There is no “I,” it recognizes “We, the People” are working for a better society for all. Thoreau and Emerson promoted this idea in their works - moral integrity and fighting injustice. The Declaration of Independence openly recognized the importance of autonomy and self-determination based on moral responsibilities. And, for any Christians out there, think of the parable of the Good Samaritan and read the beatitudes, then answer the question on your “WWJD” bracelet.
In the HP article, the federal judge showed courageous individualism by recognizing current and historical injuries and the immorality of erasing a group of people.
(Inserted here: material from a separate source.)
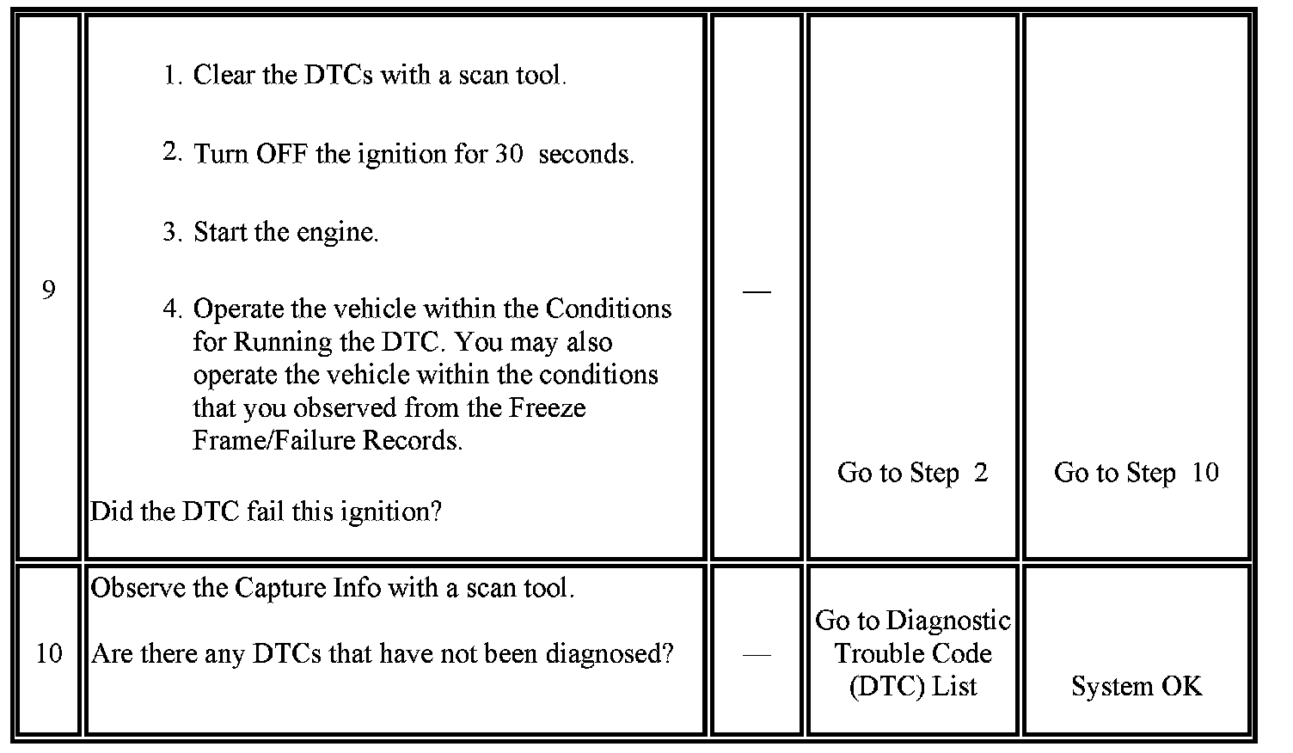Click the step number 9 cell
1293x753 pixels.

On the other hand, the DOJ attorney didn’t see why wiping people from existence may be an important matter. This is an utter inability to see or take moral responsibility. Likewise, the farmers in the second article illustrated their inability to recognize how they benefitted from others' exercise of moral responsibility and failure to be accountable for their actions, which takes courage.
One of the best examples of a lack of courageous individualism and the conceit of toxic individualism is the old “pull yourself up by your bootstraps” colloquialism referenced in the DK article. That one phrase encompasses a lot, starting with the idea that anyone can “succeed” or bring themselves out of poverty without help from anyone else. It just takes hard work, right? Wrong. While hard work is part of the equation, it can never be achieved without the help of others, either directly or indirectly, whether the help comes from family, friends, neighbors, teachers, or even government grants. To the farmers in the article, yes, it’s hard work to run a farm and I understand the plight, but you can only run your farm because of others who help, including me, the taxpayer. (I pay taxes to help others and to build a better society, not just for my own benefit.)
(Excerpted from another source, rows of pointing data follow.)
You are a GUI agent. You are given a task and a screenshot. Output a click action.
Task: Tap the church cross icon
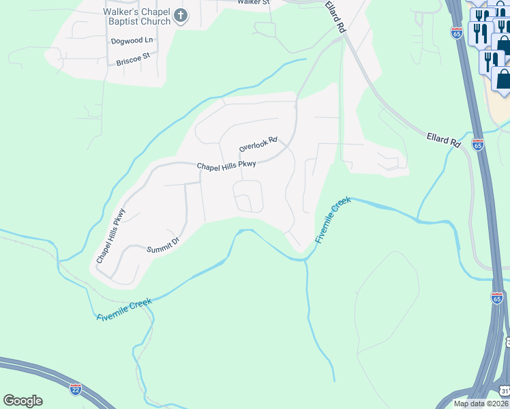(181, 16)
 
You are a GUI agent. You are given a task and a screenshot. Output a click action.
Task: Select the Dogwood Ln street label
(132, 40)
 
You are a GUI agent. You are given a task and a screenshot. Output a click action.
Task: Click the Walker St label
(254, 2)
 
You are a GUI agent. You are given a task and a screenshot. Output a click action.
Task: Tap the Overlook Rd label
(258, 144)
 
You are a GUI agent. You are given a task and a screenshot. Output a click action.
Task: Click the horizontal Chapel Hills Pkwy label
(226, 165)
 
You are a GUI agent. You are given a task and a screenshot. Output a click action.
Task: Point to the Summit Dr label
(162, 245)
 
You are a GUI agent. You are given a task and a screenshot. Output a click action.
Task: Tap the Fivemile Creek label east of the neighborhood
(333, 219)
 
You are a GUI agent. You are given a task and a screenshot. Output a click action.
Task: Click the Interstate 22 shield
(76, 389)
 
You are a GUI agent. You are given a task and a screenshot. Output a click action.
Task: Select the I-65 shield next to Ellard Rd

Now, a lot of you are probably thinking this accurately reflects people on the Right and only they suffer from toxic individualism. WRONG (he says in the voice of Dana Carvey’s McLaughlin Group skit. That one aged me). It persists throughout our society, including the person I see in the mirror when I am brave (courageous?) enough to look. Think about how many of us see a daily injustice and tell ourselves (or post on social media) that it’s wrong but do nothing else. Think about how proud we are and how much we are bettering our country while we sit as keyboard warriors railing against wrongs others commit. (This does not include this guy - TheOneProtester.). Toxic individualism also includes what most of us exercise daily – indifference and apathy. Courageous Individualism takes work, hard work, really hard work. Toxic Individualism doesn’t. We as humans are naturally inclined to take the easy route.
Finally, before anyone takes me to task in the comments about how the Constitution, Declaration of Independence, etc. didn’t apply to women, Native Americans, slaves, and anyone else who wasn’t a white, property-holding male, you’re right. It shouldn’t, however, stop us from recognizing the goodness of our ideals. “We, the People” really f*&@ things up and probably have gotten more wrong than we’ve gotten right. But, for me, that’s part of the American spirit, recognizing where and who we failed, why we got it wrong, and striving to get it right the next time. Doing that takes courageous individualism.
Thanks for allowing me to get on my soapbox and sorry for the preachiness. Because I don’t do social media, I’ve turned this into my daily dose of validation. So I really appreciate you taking the time to read this.